PROBLEM TO WORK ON:
Once a line is found to contain "Crucifix", copy it out of the listing.

────────────────

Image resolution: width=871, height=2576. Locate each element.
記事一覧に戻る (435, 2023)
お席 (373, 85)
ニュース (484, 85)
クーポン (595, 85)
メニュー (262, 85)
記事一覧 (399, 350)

────────────────

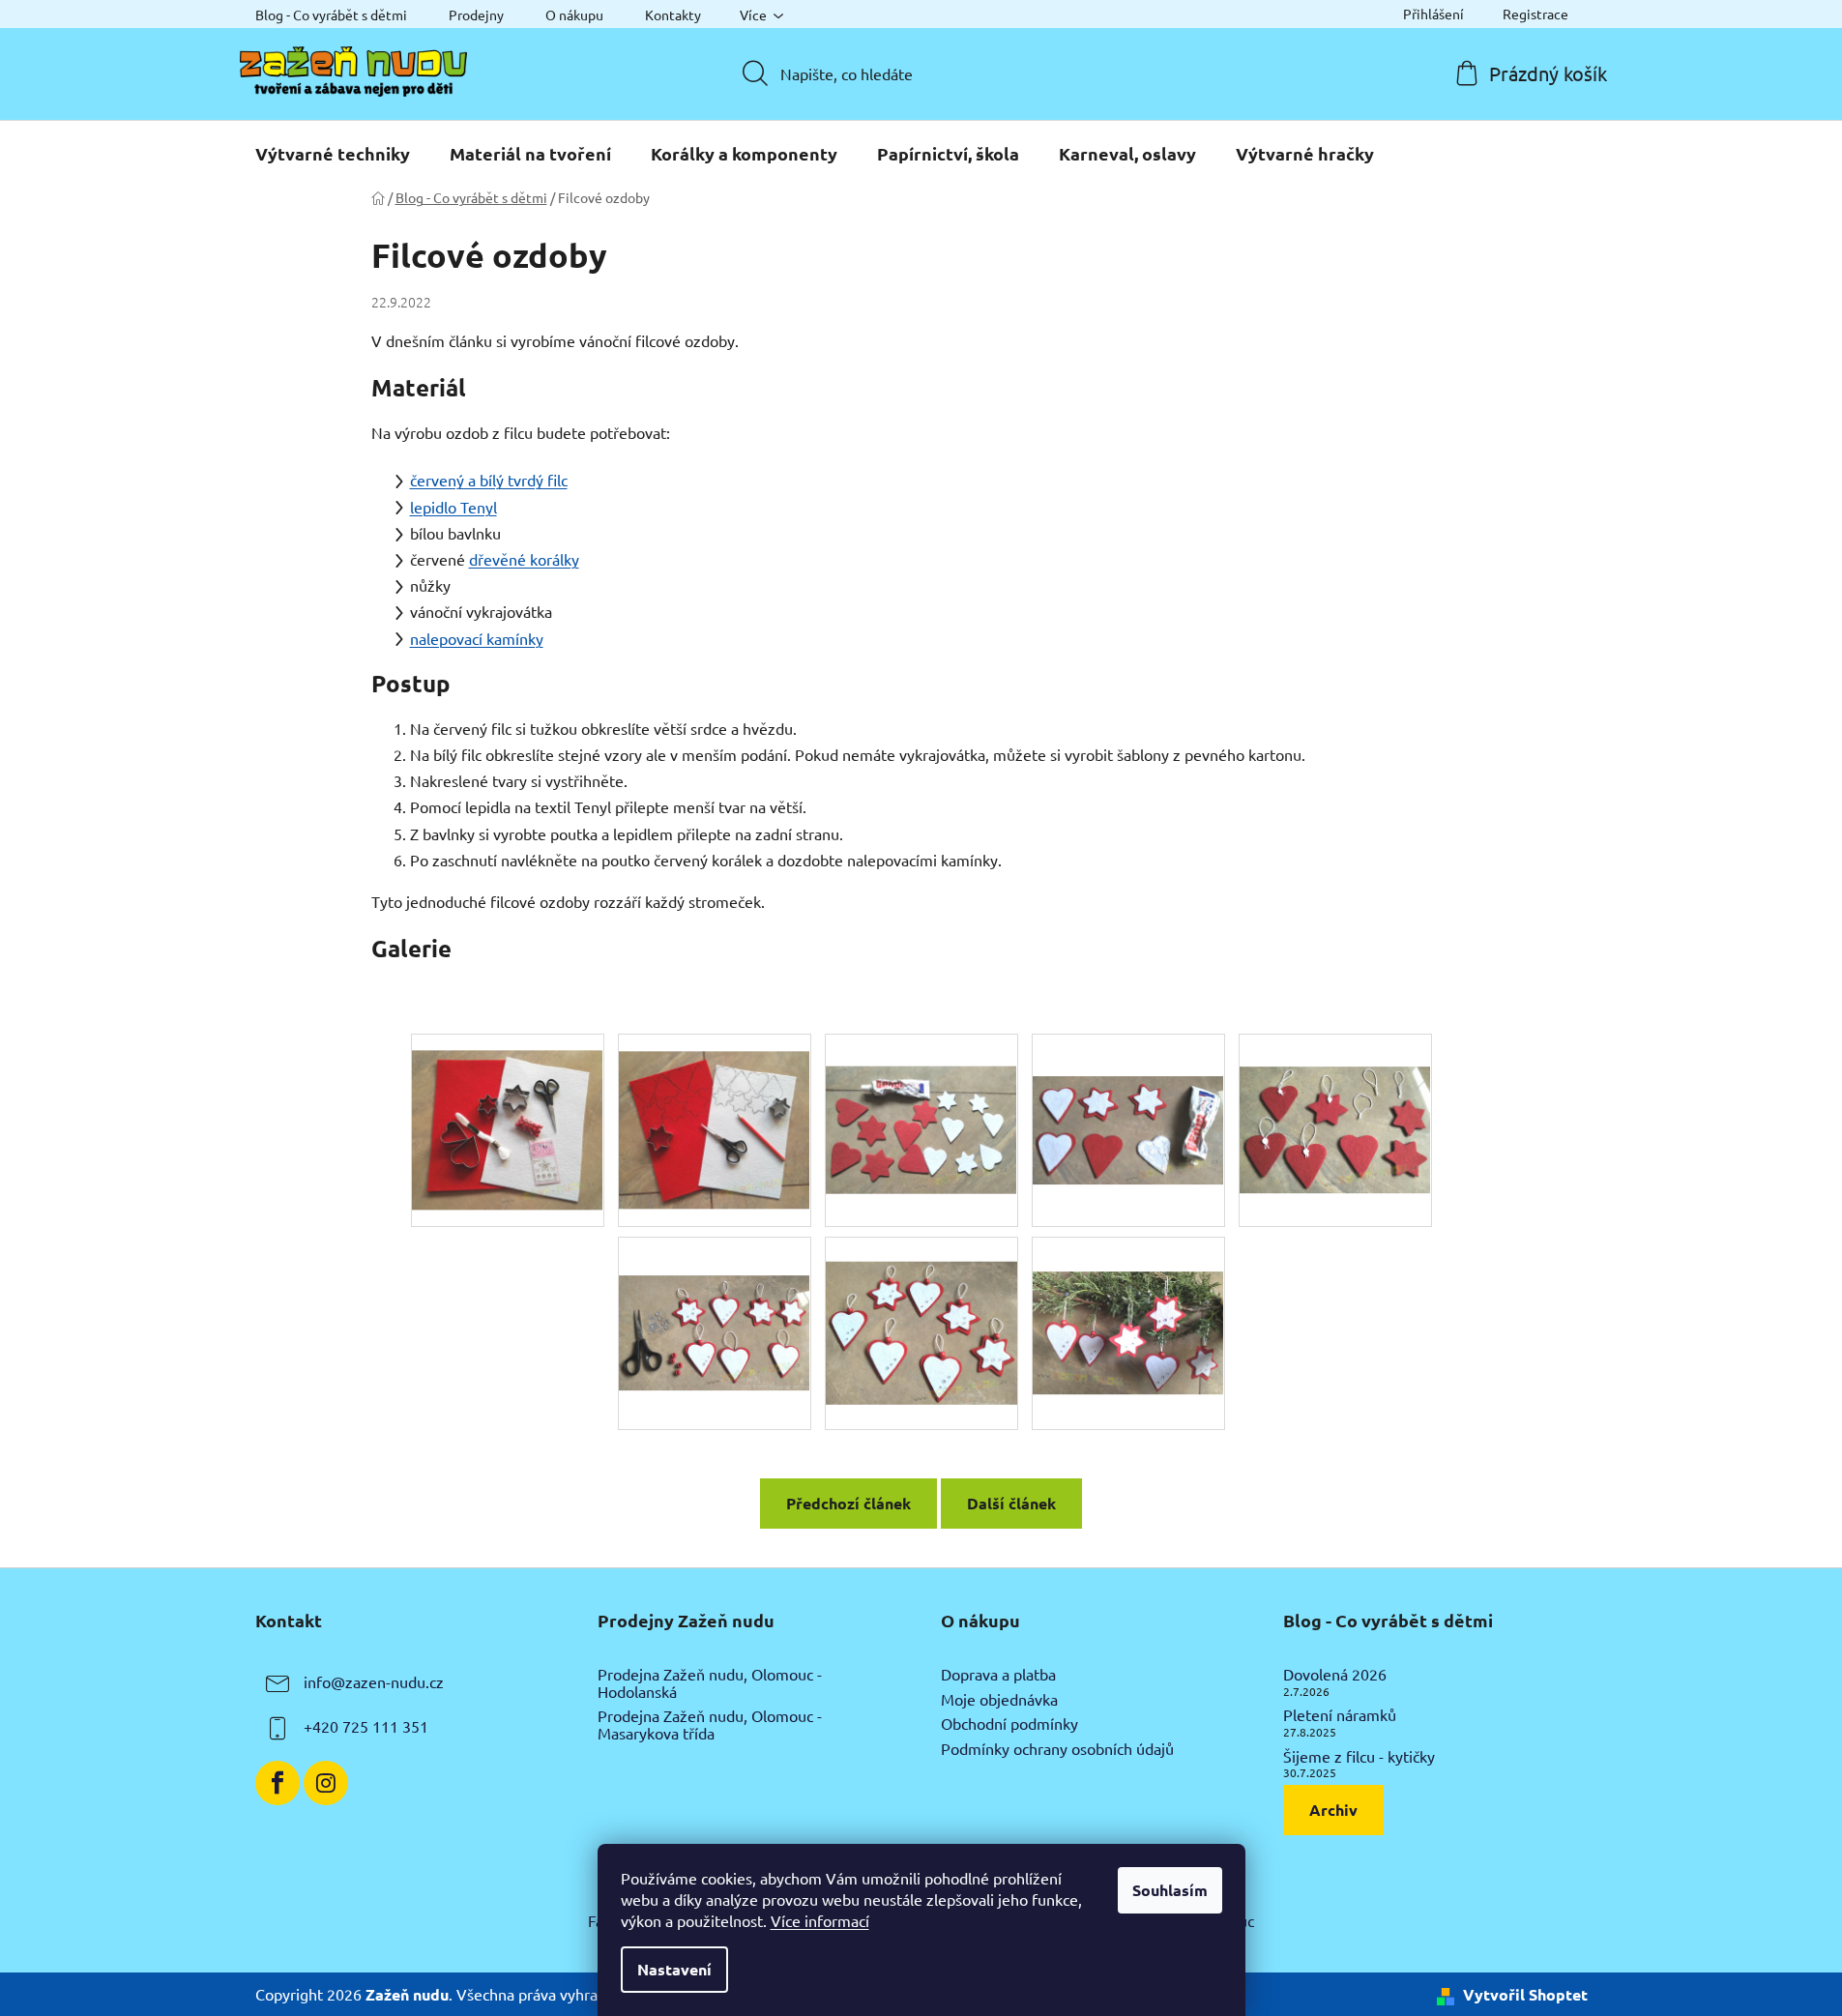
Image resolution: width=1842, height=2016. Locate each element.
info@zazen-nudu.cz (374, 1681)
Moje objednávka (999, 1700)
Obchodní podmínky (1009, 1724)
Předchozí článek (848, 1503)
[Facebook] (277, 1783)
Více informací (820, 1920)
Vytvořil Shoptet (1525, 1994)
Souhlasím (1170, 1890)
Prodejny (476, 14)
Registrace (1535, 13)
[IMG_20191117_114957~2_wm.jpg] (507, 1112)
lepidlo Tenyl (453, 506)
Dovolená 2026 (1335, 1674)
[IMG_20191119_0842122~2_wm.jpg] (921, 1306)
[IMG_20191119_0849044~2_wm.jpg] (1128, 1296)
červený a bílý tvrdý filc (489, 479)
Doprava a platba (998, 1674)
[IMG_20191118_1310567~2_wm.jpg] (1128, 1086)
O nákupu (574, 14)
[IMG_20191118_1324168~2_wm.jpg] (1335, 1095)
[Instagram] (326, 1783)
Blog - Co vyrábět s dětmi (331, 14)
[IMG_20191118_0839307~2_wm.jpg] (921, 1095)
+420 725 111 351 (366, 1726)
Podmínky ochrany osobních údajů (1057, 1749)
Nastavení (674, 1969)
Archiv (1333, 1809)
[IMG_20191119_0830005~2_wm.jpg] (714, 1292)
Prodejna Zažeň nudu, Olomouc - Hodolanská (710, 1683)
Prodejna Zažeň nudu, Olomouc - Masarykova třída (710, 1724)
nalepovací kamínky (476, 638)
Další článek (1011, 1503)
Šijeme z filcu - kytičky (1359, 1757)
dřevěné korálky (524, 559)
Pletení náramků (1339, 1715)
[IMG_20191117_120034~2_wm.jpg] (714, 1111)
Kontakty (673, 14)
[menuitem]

────────────────

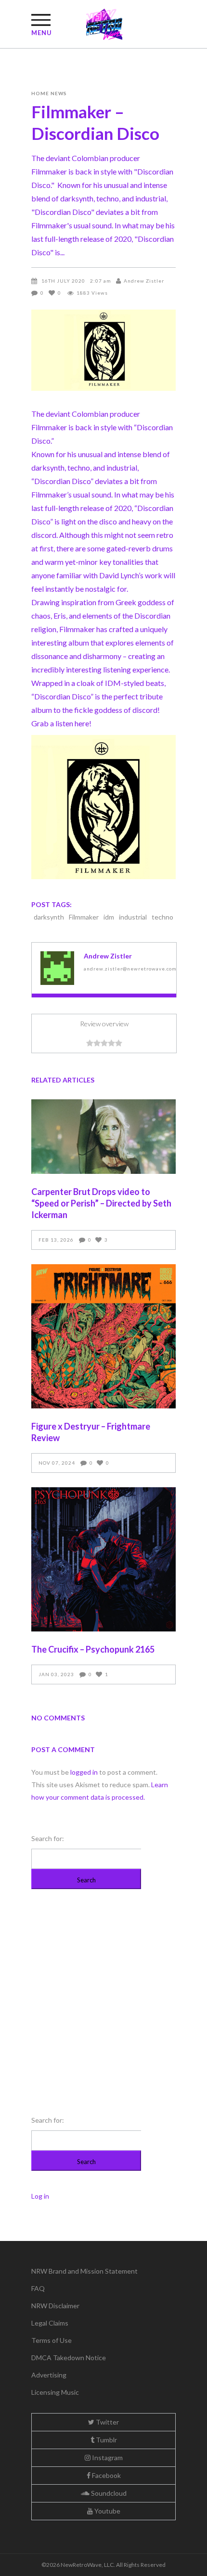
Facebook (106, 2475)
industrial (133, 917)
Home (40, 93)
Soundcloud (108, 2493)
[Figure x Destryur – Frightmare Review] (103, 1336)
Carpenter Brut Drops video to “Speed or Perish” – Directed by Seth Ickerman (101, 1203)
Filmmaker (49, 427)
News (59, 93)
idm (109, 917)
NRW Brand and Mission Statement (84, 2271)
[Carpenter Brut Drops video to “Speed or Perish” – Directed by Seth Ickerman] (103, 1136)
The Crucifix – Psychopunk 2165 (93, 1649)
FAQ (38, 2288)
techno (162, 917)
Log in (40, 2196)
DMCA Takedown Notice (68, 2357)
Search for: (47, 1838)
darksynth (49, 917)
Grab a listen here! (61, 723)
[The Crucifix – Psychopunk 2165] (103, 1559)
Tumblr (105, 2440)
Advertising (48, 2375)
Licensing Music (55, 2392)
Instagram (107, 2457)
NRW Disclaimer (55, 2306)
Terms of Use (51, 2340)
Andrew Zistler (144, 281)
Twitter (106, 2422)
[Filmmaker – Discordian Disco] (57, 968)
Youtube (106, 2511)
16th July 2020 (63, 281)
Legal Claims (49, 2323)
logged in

────────────────

COMPLETED TASK:
The Crucifix – Psychopunk 2165 (93, 1649)
[The Crucifix – Psychopunk 2165] (103, 1559)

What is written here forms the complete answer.